• [WHAT IS ASKED] Print the listing below word for word, every line of it, but leave the pictures out.

• [DATA EXCERPTS]
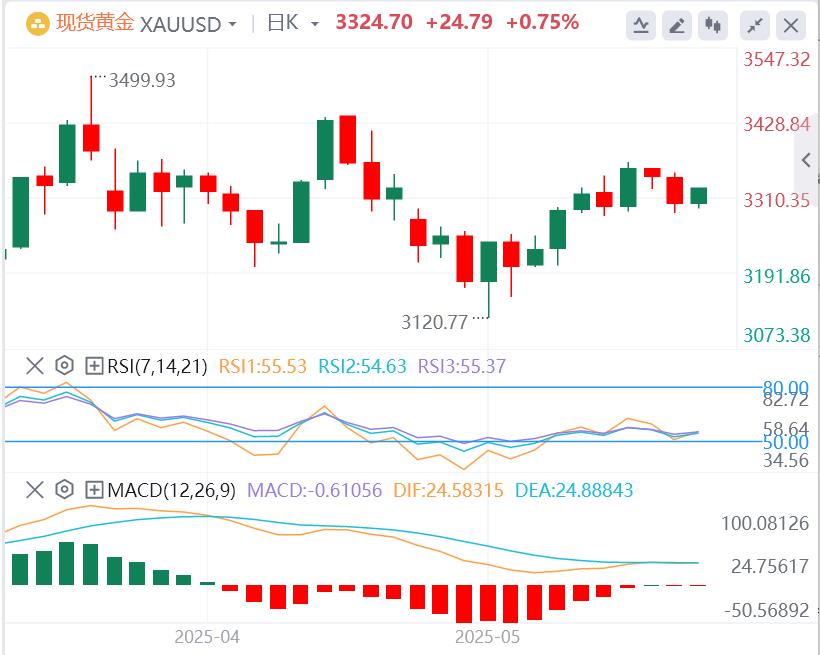The height and width of the screenshot is (655, 820).
Task: Open the MACD indicator settings gear
Action: click(x=62, y=491)
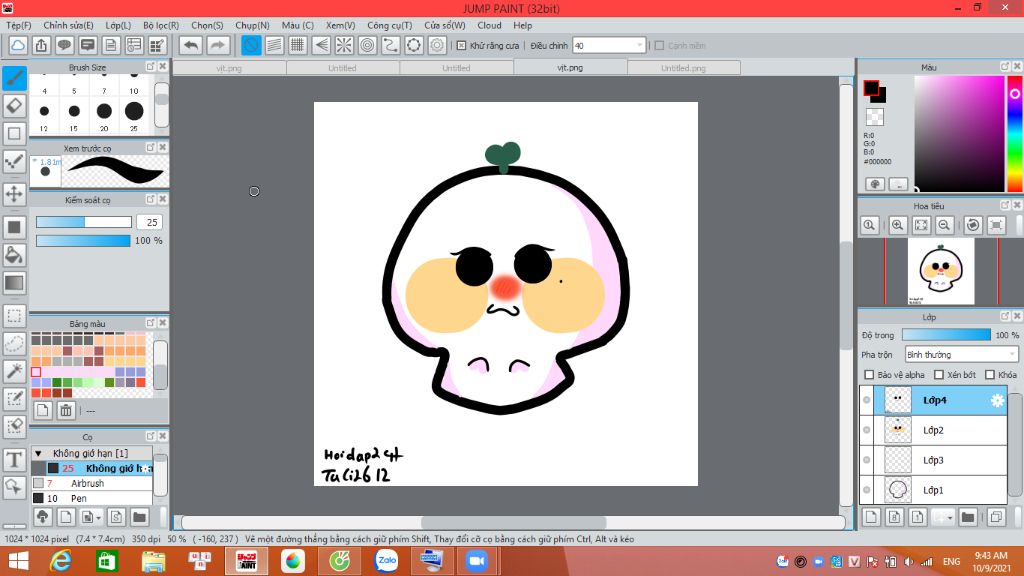Viewport: 1024px width, 576px height.
Task: Open the Điều chỉnh value dropdown
Action: pos(640,45)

• [OUTPUT OF THE TASK]
The height and width of the screenshot is (655, 820).
Task: Open the MACD indicator settings gear
Action: click(x=62, y=491)
Viewport: 1024px width, 576px height.
Task: Open the Điều chỉnh value dropdown
Action: pos(640,45)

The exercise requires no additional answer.